▶ Stored data

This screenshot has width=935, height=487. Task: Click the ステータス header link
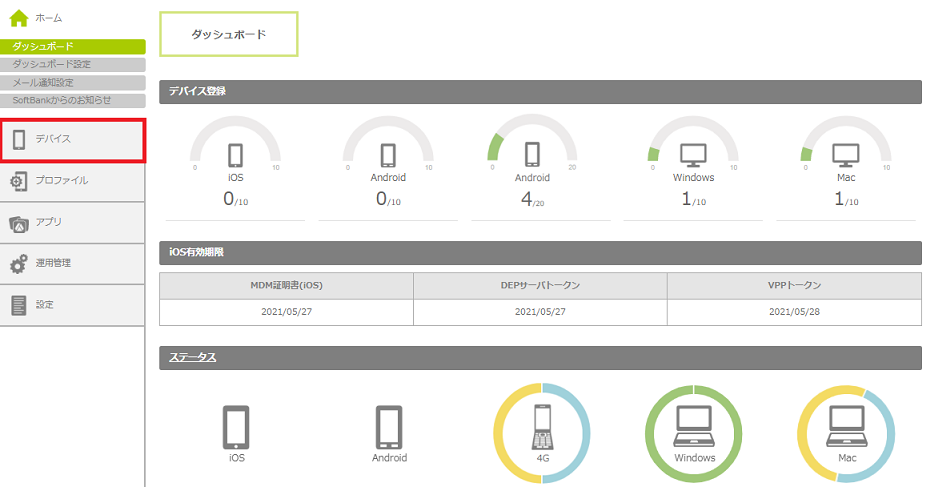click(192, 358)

==

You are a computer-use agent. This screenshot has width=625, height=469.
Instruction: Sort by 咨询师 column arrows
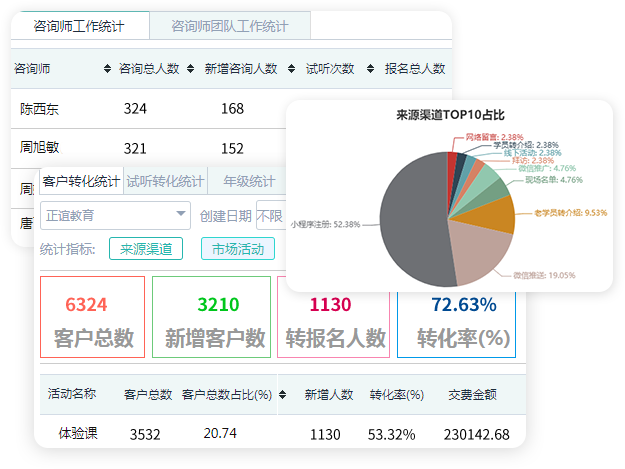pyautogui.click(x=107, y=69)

--

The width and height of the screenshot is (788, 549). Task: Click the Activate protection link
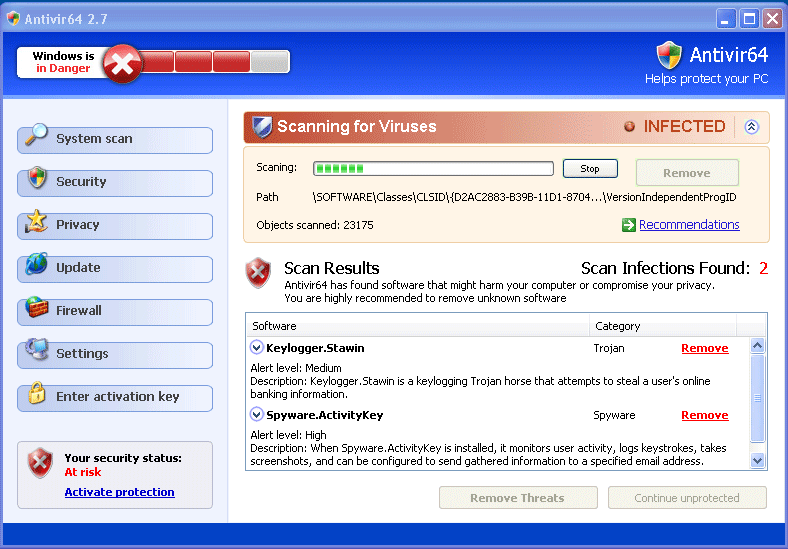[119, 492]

▶ Given task
Please format the records starting at the line containing "This screenshot has width=935, height=487." and ending at the line containing "click(192, 358)" as a two-column CSV with the header input,output, one row per record: its text under input and its answer under output, each field in quotes with line breaks turned into spaces. Leave the pictures out.

▶ Exercise response
input,output
"This screenshot has width=935, height=487. Task: Click the ステータス header link","click(192, 358)"